Pandemi Covid-19 yang telah berlangsung cukup lama, hampir 2 tahun, membuat kegiatan masyarakat lebih terbatas dibandingkan saat sebelum pandemi.
Sebetulnya, saat ini perkembangan penanganan Covid-19 semakin membaik bila dilihat dari penambahan kasus baru yang di bawah 1.000 orang per hari secara nasional.
Mengingat saat puncak pandemi beberapa bulan lalu penambahan kasus harian pernah mencapai 40.000-50.000 kasus, tentu yang sekarang ini merupakan kemajuan yang signifikan.
Makanya, masyarakat mulai semakin dibolehkan untuk beraktivitas di luar rumah, dengan catatan tetap mematuhi protokol kesehatan.
Hanya saja, dalam beberapa hal, ketentuan yang baru justru lebih ketat dan memberatkan masyarakat ketimbang sebelumnya.
Contohnya, bagi pengguna jasa transportasi udara, ada kewajiban harus mengikuti tes PCR terlebih dahulu, padahal  sebelumnya cukup dengan tes antigen.

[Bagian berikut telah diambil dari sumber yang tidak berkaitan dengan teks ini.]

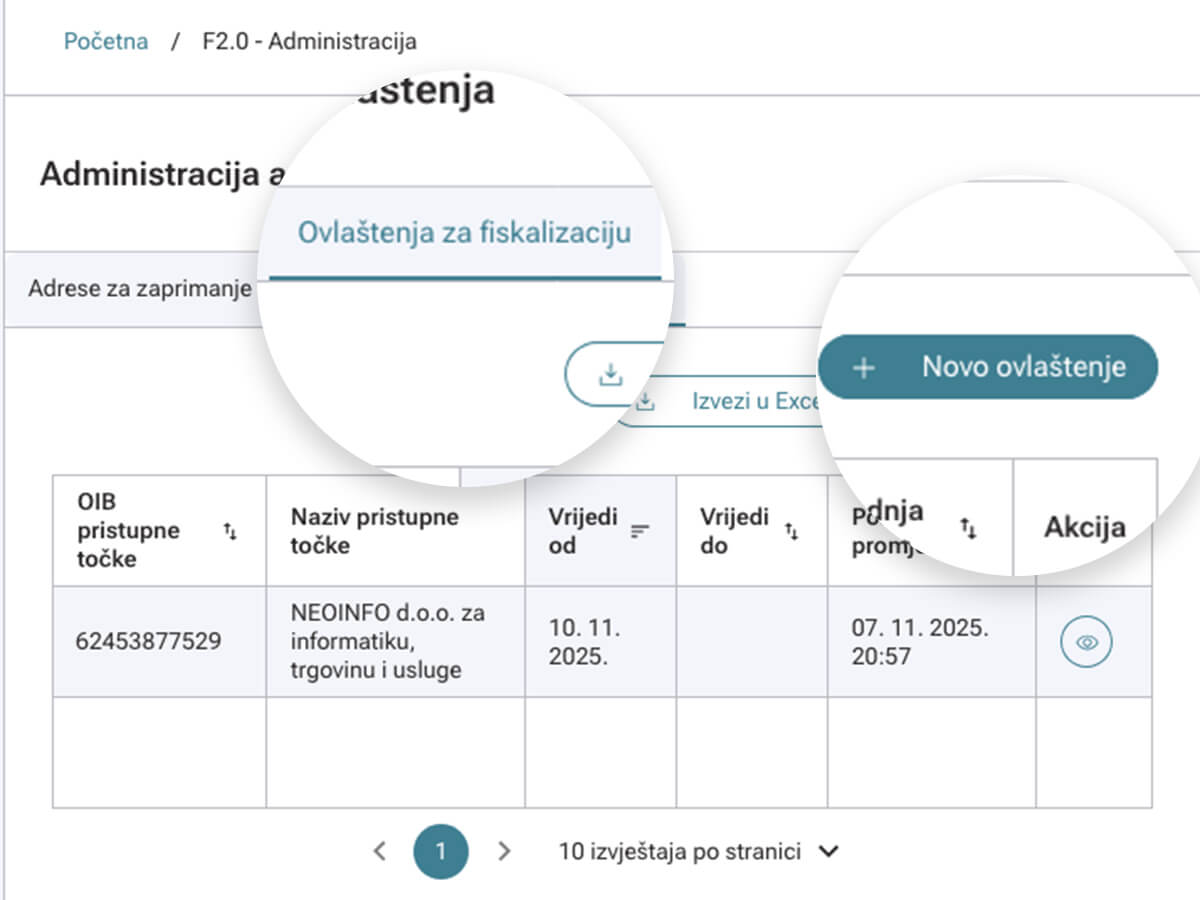Click the plus icon on Novo ovlaštenje
This screenshot has width=1200, height=900.
click(x=864, y=368)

Masalahnya, biaya tes PCR beberapa kali lipat di atas biaya tes antigen. Bahkan, bagi penumpang pesawat jarak pendek, biaya tes PCR bisa sama besarnya dengan biaya tiket pesawat.
Presiden Joko Widodo telah meminta agar biaya tes PCR diturunkan menjadi Rp 300.000. Namun, bagi sebagian besar masyarakat, biaya sebanyak itu tetap dirasa mahal.

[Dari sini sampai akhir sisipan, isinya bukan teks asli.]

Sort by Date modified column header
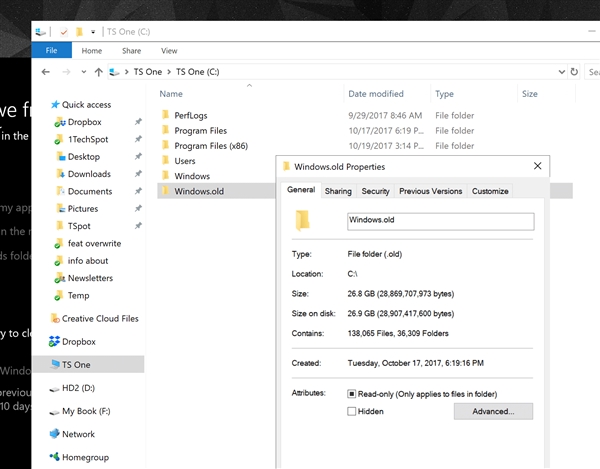This screenshot has width=600, height=469. pyautogui.click(x=376, y=94)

Terkait biaya tersebut, ada soal lain yang menimbulkan pertanyaan, jika dengan biaya Rp 300.000 pihak penyedia tes PCR masih bisa beroperasi (tidak tekor), apakah berati ketika harganya di atas Rp 1 juta, mereka menuai untung sangat besar?
Begitulah, akhirnya mau tak mau pengguna jasa transportasi udara harus tes PCR dengan hasil negatif, selain telah mendapatkan vaksinasi.
Ketentuan di atas ternyata berdampak positif bagi penyedia transportasi darat, khususnya bus Antar Kota Antar Provinsi (AKAP) dan penyedia jasa travel yang biasanya berupa minibus.